_WHAT TO WORK ON_:
Copy the records verbatim, beginning at the line that contains "Click the arrow" and stopping after the last line of the records. Leave the pictures out of your answer.

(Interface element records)
::::::::

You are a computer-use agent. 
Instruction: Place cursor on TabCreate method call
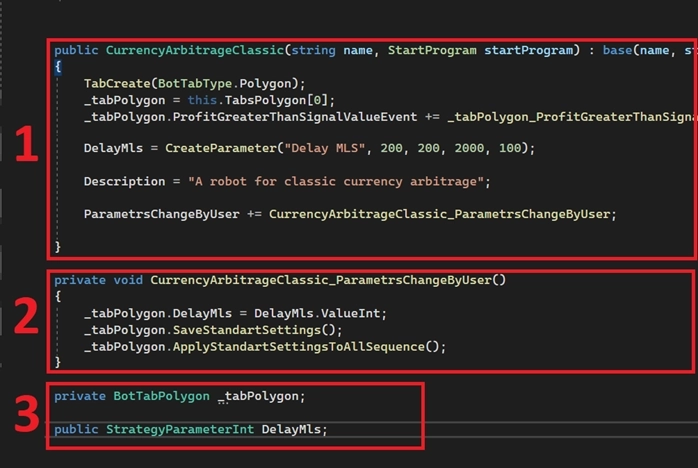[x=115, y=83]

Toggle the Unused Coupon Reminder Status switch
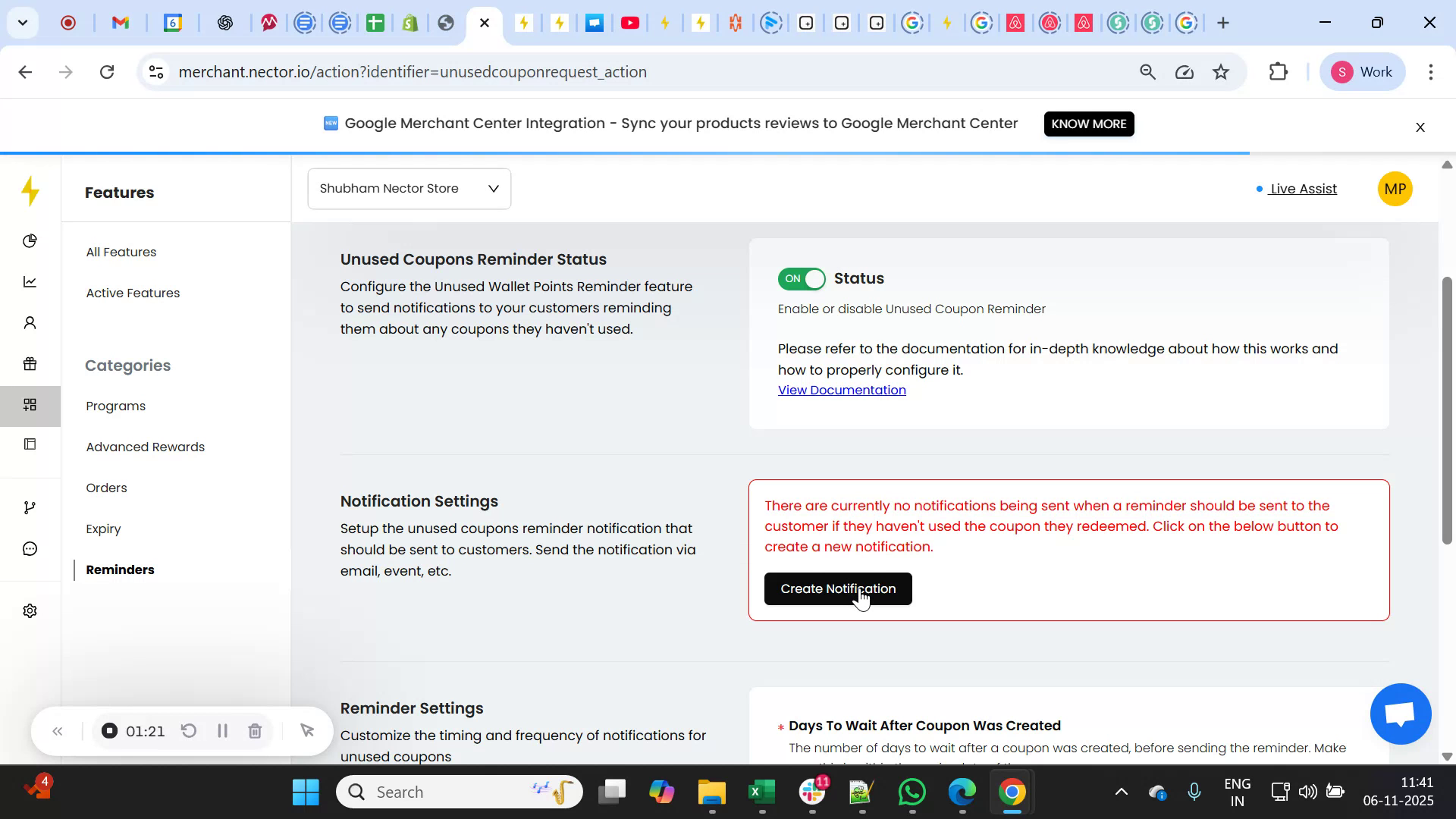(x=801, y=278)
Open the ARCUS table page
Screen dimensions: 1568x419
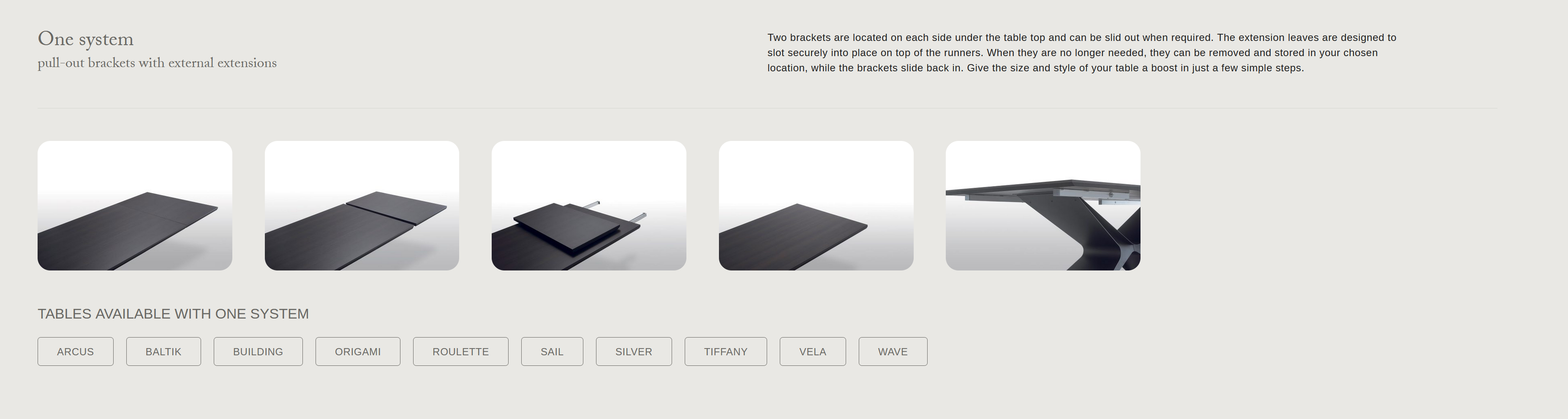click(76, 351)
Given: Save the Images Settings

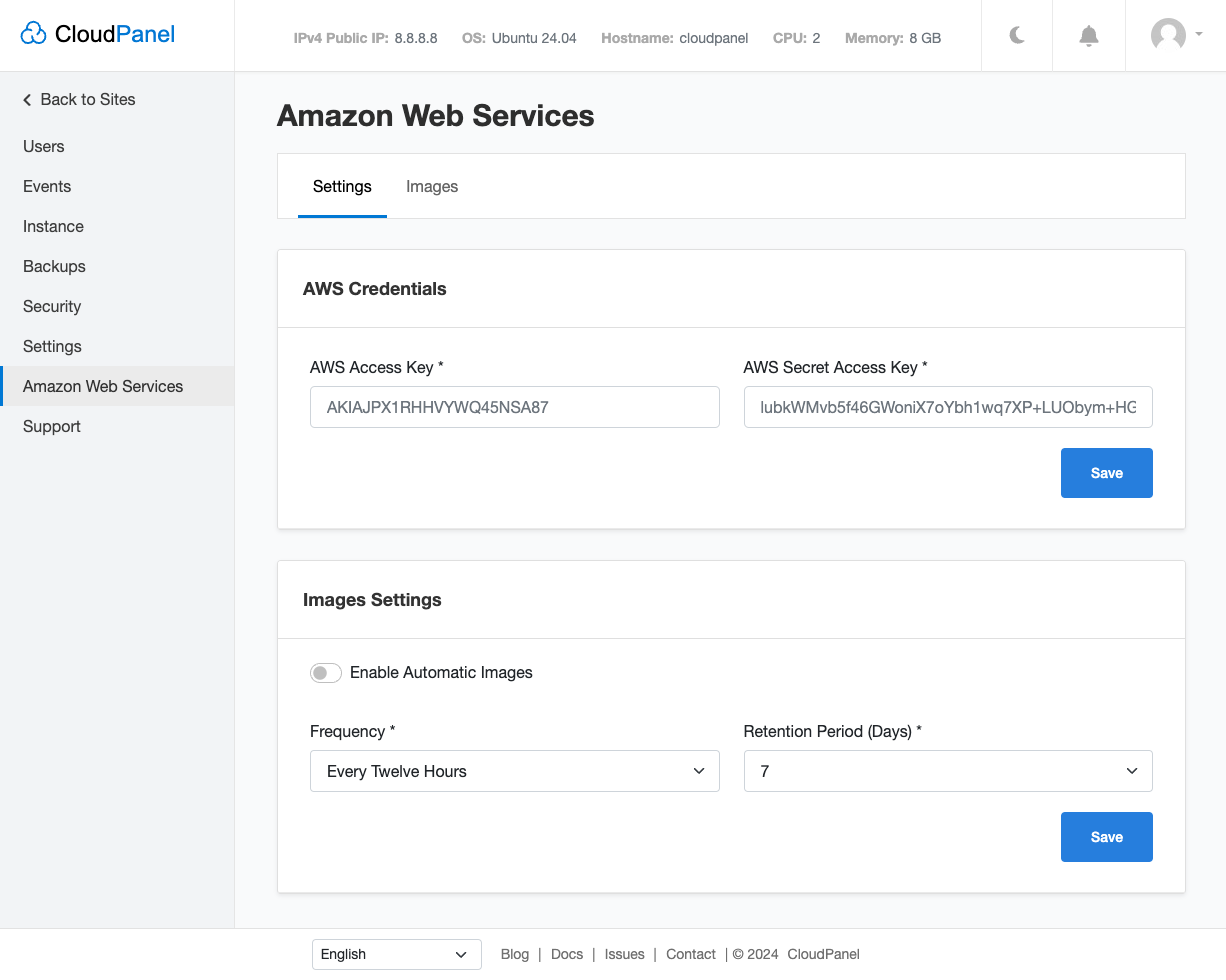Looking at the screenshot, I should coord(1106,837).
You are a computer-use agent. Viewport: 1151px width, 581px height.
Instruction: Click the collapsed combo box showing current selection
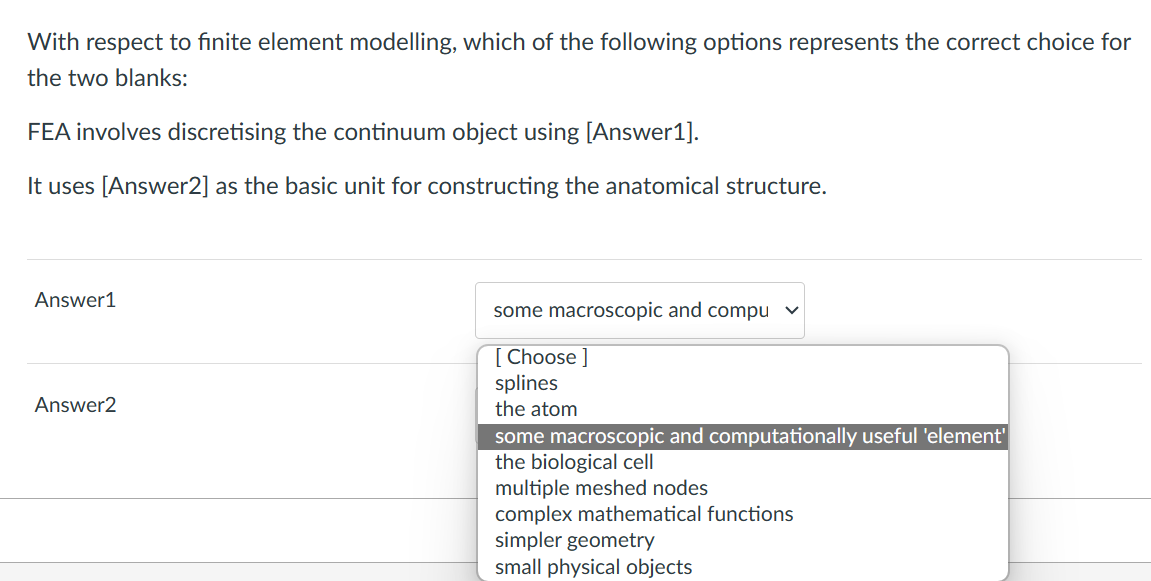point(639,310)
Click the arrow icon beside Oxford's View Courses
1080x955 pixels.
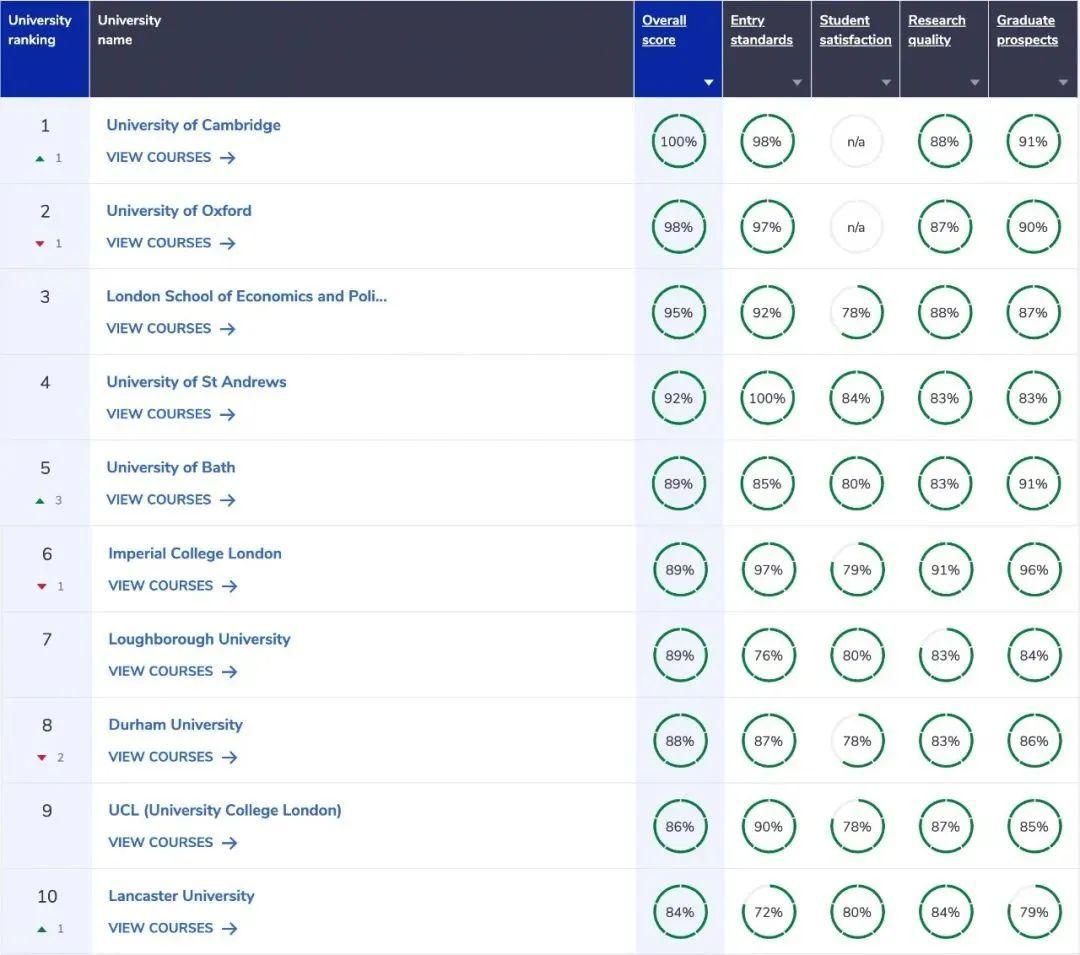tap(228, 243)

::::::::

_ANSWER FOR THIS EXERCISE_:
Click the arrow icon beside Oxford's View Courses
1080x955 pixels.
tap(228, 243)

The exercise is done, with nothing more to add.